30th July 2015
Following the latest rhetoric from the US Federal Reserve some economists are split on whether September will mark the point at which US interest rates move up.
In its latest statement, the Federal Open Market Committee (FOMC), which is responsible for setting interest rates in the US, did not provide any clear hints that a September rate hike is coming.
However Steve Murphy US economist at Capital Economics said this does not mean that it will not happen, “especially since the statement sounded a bit more upbeat on the economy”.
He said: “The policy statement was largely unchanged, with only some minor tweaks to acknowledge the improvement in the economic data. The housing sector is described as showing ‘additional’ rather than ‘some’ improvement, jobs gains are now thought to be ‘solid’ and the unemployment rate is ‘declining’ rather than having ‘remained steady’ as before.”
But while these tweaks fell short of a clear hint that a rate hike is coming at the next meeting in September, Fed chair Janet Yellen has gone on the record to say that the first rate hike is likely to come this year.
The latest minutes also showed that 15 of 17 officials expected rates to rise this year and 10 of 17 anticipated two 25 basis-point increases.
Murphy added: “This suggests there’s a good change that rates will rise at two of the three meetings left this year, with September still very much in play. By that point, concerns about Greece will probably have receded further and concerns about core inflation overheating could have grown.
“Our view is that the Fed will raise rates at the September and December FOMC meetings, taking the fed funds target range to between 0.50% and 0.75% at year-end. Perhaps more importantly, thereafter we see stronger wage growth and core inflation resulting in a much more aggressive pace of tightening than is currently anticipated by the markets and Fed officials, leaving the fed funds rate at 2.25% to 2.50% by end-2016.”
However Anna Stupnytska, global economist at Fidelity Worldwide Investment feels December remains a more realistic option for a rate lift-off.
She said: “The July FOMC’s statement contained minimal changes and overall did not provide any further clues as to the timing of the first interest rate hike.

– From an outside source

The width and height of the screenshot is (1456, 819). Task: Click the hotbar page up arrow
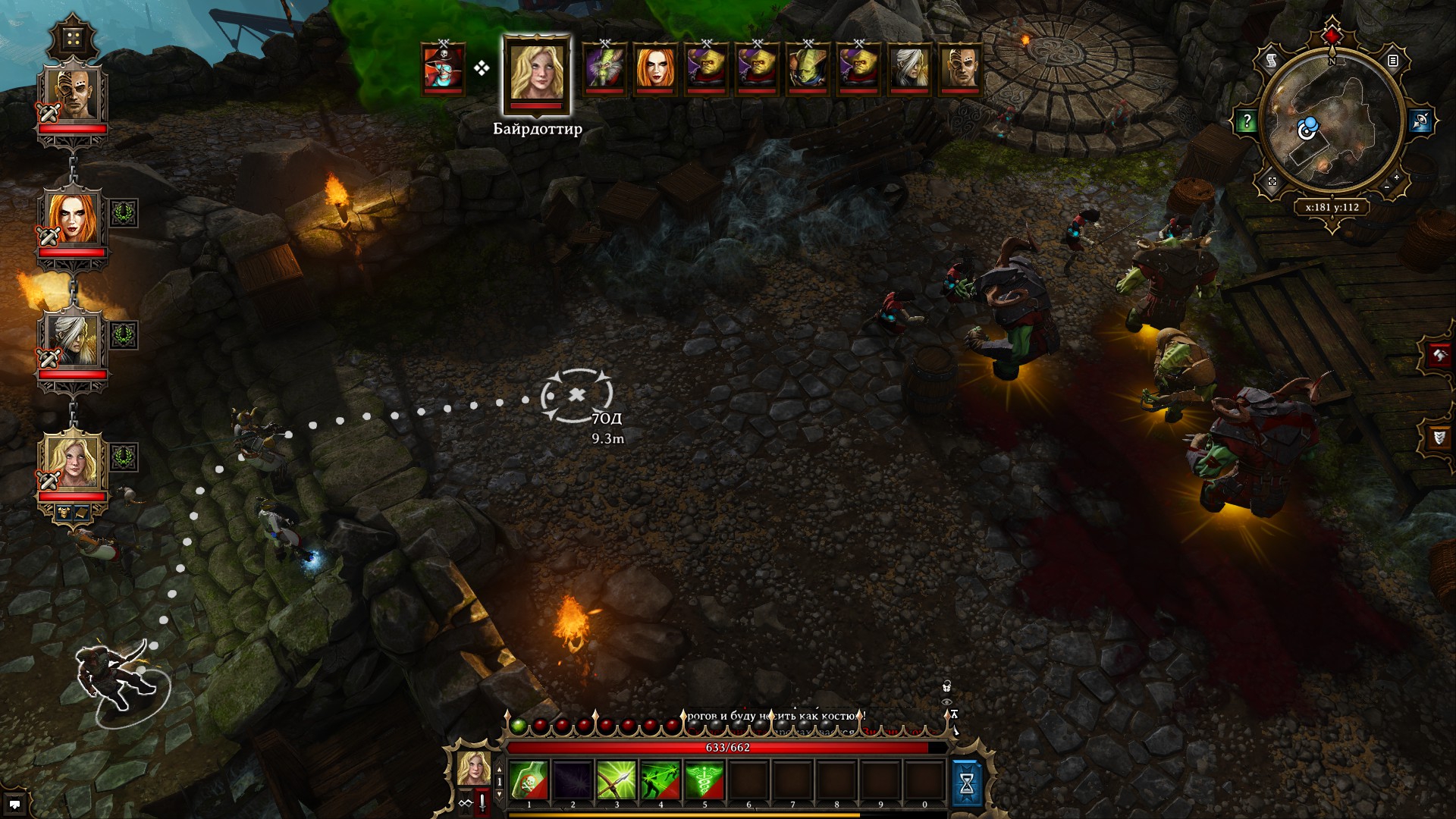(499, 770)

Clearly, as the Fed remains in the data dependent mode, all options are still on the table and a September move is still in play.”
Stupnytska asserted that the focus is now squarely on the data over the next few weeks. “Among the main indicators to watch in the run-up to the September meeting are the Q2 Employment Cost Index, US core PCE, as well as the upcoming labour market reports for July and August. Visible strength in all of these, combined with decent pace of business activity and consumer spending, could be enough to warrant the first hike in September, provided global risks from China and Greece remain contained.”
However, given some slack left in the labour market and the continued downtrend in commodities, inflation and wages are unlikely to start showing a meaningful turnaround before year-end she added. Stupnytska said: “With the strength of the US dollar and little external demand still providing an additional moderate drag for growth, the Fed should be able to wait for a bit longer. In my view, December remains a more realistic option for the lift-off.”